## Extrait
****************************************

Les plus anciens livres du monde, après la Bible ce sont vraisemblablement les almanachs il s'en faut cependant que leur origine soit aussi bien déterminée que celle du livre sacré ; mais par l'usage qu'on en fait, par les sentiments de curiosité, je dirais presque de foi qu'ils inspirent, par leur caractère enfin à peu près invariable, ils semblent participer à la fois, et de la haute antiquité à laquelle la Bible remonte, et du besoin qu'on a de l'interroger.
Quoi qu'il en soit, il serait superflu, sinon déplacé, de rechercher ici quel fut l'auteur du premier almanach. C'est un renseignement qu'il ne serait probablement pas impossible de trouver, pour peu qu'on eût de loisir et de correspondants dans toutes les bibliothèques de l'Europe, depuis celle de Pontoise jusqu'à celle du Vatican. Pour moi, je me contenterai de dire ce que sont les almanachs, sans nie préoccuper d'où ils viennent. Il y a presque toujours lieu de se repentir de s'être montre trop curieux de ses origines, et tel qui a eu cette vanité rougit souvent de ses auteurs, dès qu'il les connaît, après s'en être enorgueilli avant de les connaître.
Le catalogue de M. Brunet dit que le premier almanach connu est le Grand Compost des Bergers, imprimé à Paris en 1493 ; on n'a aucun moyen de contrôler cette assertion ; il faut donc l'accepter comme vraie, du moins comme vraisemblable. Il résulterait de là, entre autres faits particuliers aux almanachs, qu'ils comptent sans doute parmi les plus anciens livres qu'on ait colportés, et on resterait peut-être en deçà du vrai, en disant que la proportion entre le débit dont ils sont aujourd'hui l'objet et celui des autres, est comme mille est à un. Quelques éditeurs, entre autres MM. Baudot et Anner-André, de Troyes, les vendent au kilogramme.

****************************************

## Énoncé
Recopiez, s'il vous plaît, le passage de l'extrait sur les almanachs allant de "Quoi qu'il en" jusqu'à "de les connaître." inclus. Les lignes qui suivent forment un ensemble distinct de l'extrait.

## Données brutes
****************************************

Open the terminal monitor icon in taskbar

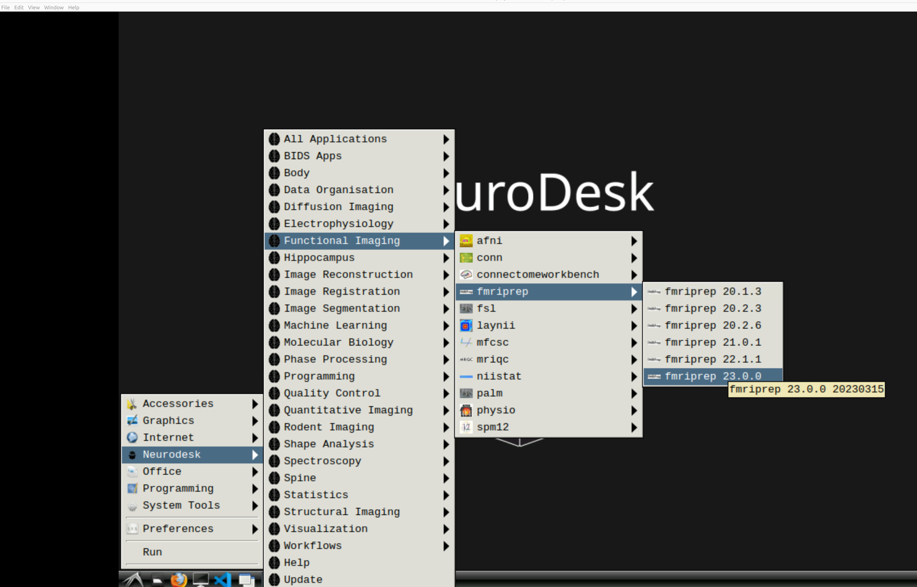coord(200,580)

****************************************

## Réponse ci-dessous
Quoi qu'il en soit, il serait superflu, sinon déplacé, de rechercher ici quel fut l'auteur du premier almanach. C'est un renseignement qu'il ne serait probablement pas impossible de trouver, pour peu qu'on eût de loisir et de correspondants dans toutes les bibliothèques de l'Europe, depuis celle de Pontoise jusqu'à celle du Vatican. Pour moi, je me contenterai de dire ce que sont les almanachs, sans nie préoccuper d'où ils viennent. Il y a presque toujours lieu de se repentir de s'être montre trop curieux de ses origines, et tel qui a eu cette vanité rougit souvent de ses auteurs, dès qu'il les connaît, après s'en être enorgueilli avant de les connaître.